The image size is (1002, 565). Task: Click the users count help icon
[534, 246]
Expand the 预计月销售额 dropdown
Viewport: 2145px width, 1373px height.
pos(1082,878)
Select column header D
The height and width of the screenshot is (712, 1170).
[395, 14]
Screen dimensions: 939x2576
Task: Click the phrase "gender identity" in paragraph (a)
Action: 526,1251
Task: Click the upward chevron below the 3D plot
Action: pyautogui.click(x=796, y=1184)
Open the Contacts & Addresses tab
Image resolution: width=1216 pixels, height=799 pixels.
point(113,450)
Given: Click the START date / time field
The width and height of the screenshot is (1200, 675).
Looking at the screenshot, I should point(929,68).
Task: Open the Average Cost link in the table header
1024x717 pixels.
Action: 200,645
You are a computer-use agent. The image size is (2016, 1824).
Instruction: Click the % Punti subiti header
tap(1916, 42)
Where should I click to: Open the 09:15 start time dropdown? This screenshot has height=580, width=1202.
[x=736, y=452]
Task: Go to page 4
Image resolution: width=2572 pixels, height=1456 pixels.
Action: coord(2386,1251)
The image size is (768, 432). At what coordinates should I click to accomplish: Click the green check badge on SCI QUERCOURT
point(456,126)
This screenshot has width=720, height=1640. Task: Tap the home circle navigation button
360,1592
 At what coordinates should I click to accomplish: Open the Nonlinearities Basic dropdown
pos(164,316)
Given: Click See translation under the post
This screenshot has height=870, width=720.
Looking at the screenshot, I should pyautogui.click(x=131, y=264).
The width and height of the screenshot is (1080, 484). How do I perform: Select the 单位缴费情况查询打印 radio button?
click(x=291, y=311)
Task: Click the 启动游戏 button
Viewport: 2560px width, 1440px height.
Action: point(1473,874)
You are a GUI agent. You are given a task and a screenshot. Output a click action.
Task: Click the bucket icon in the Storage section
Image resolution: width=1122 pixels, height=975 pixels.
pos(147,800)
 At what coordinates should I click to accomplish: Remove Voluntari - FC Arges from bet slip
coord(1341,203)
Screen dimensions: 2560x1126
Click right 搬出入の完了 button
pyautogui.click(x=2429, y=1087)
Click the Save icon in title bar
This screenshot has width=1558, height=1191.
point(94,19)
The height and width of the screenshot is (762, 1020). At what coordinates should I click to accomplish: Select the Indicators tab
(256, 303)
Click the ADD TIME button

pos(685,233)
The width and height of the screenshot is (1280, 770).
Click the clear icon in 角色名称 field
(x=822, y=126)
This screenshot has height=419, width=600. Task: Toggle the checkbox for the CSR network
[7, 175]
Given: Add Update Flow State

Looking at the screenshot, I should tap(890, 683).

========================================================================

Please copy all of the data above line for line, with no changes.

→ RESULT FOR THIS TASK
The image size is (1002, 565). Task: Click the users count help icon
[534, 246]
Expand the 预计月销售额 dropdown
Viewport: 2145px width, 1373px height.
pos(1082,878)
Select column header D
The height and width of the screenshot is (712, 1170).
[395, 14]
Screen dimensions: 939x2576
Task: Click the phrase "gender identity" in paragraph (a)
Action: 526,1251
Task: Click the upward chevron below the 3D plot
Action: pyautogui.click(x=796, y=1184)
Open the Contacts & Addresses tab
Image resolution: width=1216 pixels, height=799 pixels.
point(113,450)
Given: Click the START date / time field
The width and height of the screenshot is (1200, 675).
Looking at the screenshot, I should point(929,68).
Task: Open the Average Cost link in the table header
1024x717 pixels.
Action: 200,645
You are a computer-use agent. The image size is (2016, 1824).
Instruction: Click the % Punti subiti header
tap(1916, 42)
Where should I click to: Open the 09:15 start time dropdown? This screenshot has height=580, width=1202.
[x=736, y=452]
Task: Go to page 4
Image resolution: width=2572 pixels, height=1456 pixels.
Action: coord(2386,1251)
The image size is (768, 432). At what coordinates should I click to accomplish: Click the green check badge on SCI QUERCOURT
point(456,126)
This screenshot has width=720, height=1640. Task: Tap the home circle navigation button
360,1592
 At what coordinates should I click to accomplish: Open the Nonlinearities Basic dropdown
pos(164,316)
Given: Click See translation under the post
This screenshot has height=870, width=720.
Looking at the screenshot, I should pyautogui.click(x=131, y=264).
The width and height of the screenshot is (1080, 484). How do I perform: Select the 单位缴费情况查询打印 radio button?
click(x=291, y=311)
Task: Click the 启动游戏 button
Viewport: 2560px width, 1440px height.
Action: point(1473,874)
You are a GUI agent. You are given a task and a screenshot. Output a click action.
Task: Click the bucket icon in the Storage section
Image resolution: width=1122 pixels, height=975 pixels.
pos(147,800)
 At what coordinates should I click to accomplish: Remove Voluntari - FC Arges from bet slip
coord(1341,203)
Screen dimensions: 2560x1126
Click right 搬出入の完了 button
pyautogui.click(x=2429, y=1087)
Click the Save icon in title bar
This screenshot has width=1558, height=1191.
point(94,19)
The height and width of the screenshot is (762, 1020). At what coordinates should I click to accomplish: Select the Indicators tab
(256, 303)
Click the ADD TIME button

pos(685,233)
The width and height of the screenshot is (1280, 770).
Click the clear icon in 角色名称 field
(x=822, y=126)
This screenshot has height=419, width=600. Task: Toggle the checkbox for the CSR network
[7, 175]
Given: Add Update Flow State

Looking at the screenshot, I should tap(890, 683).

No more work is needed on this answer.